On AHMD-HBASE-MASTER

Extract the archive on all the servers and updating configurations.

tar xvzf hbase-0.98.1-cdh5.1.2.tar.gz -C /opt
ln -s /opt/hbase-0.98.1-cdh5.1.2 /opt/hbase

In Directory /opt/hbase/conf/

Update hbase-site.xml file with below information.

<configuration>
  <property>
    <name>hbase.rootdir</name>
    <value>hdfs://AHMD-HBASE-MASTER:9000/hbase_jio</value>
  </property>
  <property>
    <name>hbase.cluster.distributed</name>
    <value>true</value>
  </property>
  <property>
    <name>hbase.zookeeper.quorum</name>
    <value>AHMD-HBASE-RS01,AHMD-HBASE-RS02,AHMD-HBASE-RS03</value>
  </property>
</configuration>

Update hbase-env.sh.

To Enable JMX monitoring.

 export HBASE_JMX_BASE="-Dcom.sun.management.jmxremote.ssl=false
                                        -Dcom.sun.management.jmxremote.authenticate=false"

Setting 6GB for Master Heap Memory. JMX Monitoring port 10101

 export HBASE_MASTER_OPTS="-Xmx6g $HBASE_MASTER_OPTS $HBASE_JMX_BASE 
                                        -Dcom.sun.management.jmxremote.port=10101"

Setting 6GB for Region servers.
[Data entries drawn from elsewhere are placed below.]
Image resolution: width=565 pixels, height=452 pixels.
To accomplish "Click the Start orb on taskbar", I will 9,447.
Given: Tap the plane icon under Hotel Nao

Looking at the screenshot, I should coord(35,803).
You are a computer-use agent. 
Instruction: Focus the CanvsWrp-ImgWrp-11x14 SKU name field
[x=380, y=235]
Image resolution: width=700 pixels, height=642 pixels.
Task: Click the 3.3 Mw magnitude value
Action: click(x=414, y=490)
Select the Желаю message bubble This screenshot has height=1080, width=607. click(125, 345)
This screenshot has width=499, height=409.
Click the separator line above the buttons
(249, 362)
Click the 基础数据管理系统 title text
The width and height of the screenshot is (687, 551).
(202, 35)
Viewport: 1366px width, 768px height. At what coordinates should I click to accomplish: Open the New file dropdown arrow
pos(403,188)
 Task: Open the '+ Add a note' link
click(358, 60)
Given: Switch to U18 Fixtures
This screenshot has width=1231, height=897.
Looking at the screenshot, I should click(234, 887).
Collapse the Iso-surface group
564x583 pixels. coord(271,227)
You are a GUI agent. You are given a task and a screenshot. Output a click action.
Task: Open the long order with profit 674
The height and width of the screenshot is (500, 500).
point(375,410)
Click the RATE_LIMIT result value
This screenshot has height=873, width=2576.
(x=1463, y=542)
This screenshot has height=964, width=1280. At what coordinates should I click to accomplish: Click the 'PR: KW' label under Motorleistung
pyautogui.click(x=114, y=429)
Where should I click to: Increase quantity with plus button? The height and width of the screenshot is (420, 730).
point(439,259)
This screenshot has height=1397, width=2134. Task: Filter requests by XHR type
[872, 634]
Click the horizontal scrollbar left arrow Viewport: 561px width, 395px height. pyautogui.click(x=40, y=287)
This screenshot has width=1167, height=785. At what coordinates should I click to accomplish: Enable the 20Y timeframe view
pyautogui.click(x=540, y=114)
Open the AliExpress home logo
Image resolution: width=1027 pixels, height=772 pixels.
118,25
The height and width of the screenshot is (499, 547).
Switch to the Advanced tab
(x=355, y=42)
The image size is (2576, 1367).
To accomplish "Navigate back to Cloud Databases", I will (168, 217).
JMX Monitoring port 10102

 export HBASE_REGIONSERVER_OPTS="-Xmx6g $HBASE_REGIONSERVER_OPTS $HBASE_JMX_BASE 
                                        -Dcom.sun.management.jmxremote.port=10102"

Setting all region servers in regionservers file.

AHMD-HBASE-RS01
AHMD-HBASE-RS02
AHMD-HBASE-RS03

Copy configuration to all the servers.

scp -r /opt/hbase/conf/* root@AHMD-HBASE-RS01:/opt/hbase/conf/
scp -r /opt/hbase/conf/* root@AHMD-HBASE-RS02:/opt/hbase/conf/
scp -r /opt/hbase/conf/* root@AHMD-HBASE-RS03:/opt/hbase/conf/ 

Starting HBase services.

To start the HMaster.

/opt/hbase/bin/hbase-daemon.sh start master

To start RegionServer, on all the slave nodes use hbase-daemons.sh script, similar to the one in hadoop called hadoop-daemons.sh.

/opt/hbase/bin/hbase-daemons.sh start regionserver

This will start all the regionserver in all the slaves.

Testing HBase Server.

Go to hbase shell

/opt/hbase/bin/hbase shell

This command will describe a simple status of the HBase cluster nodes:

status 'simple'

This command will create a table with one column family:

create 'table2', 'cf1'

This command will add a row to the table:

put 'table2', 'row1', 'column1', 'value'

This command will display all rows in the table:

scan 'table2'

If all the command work above then we have hbase ready.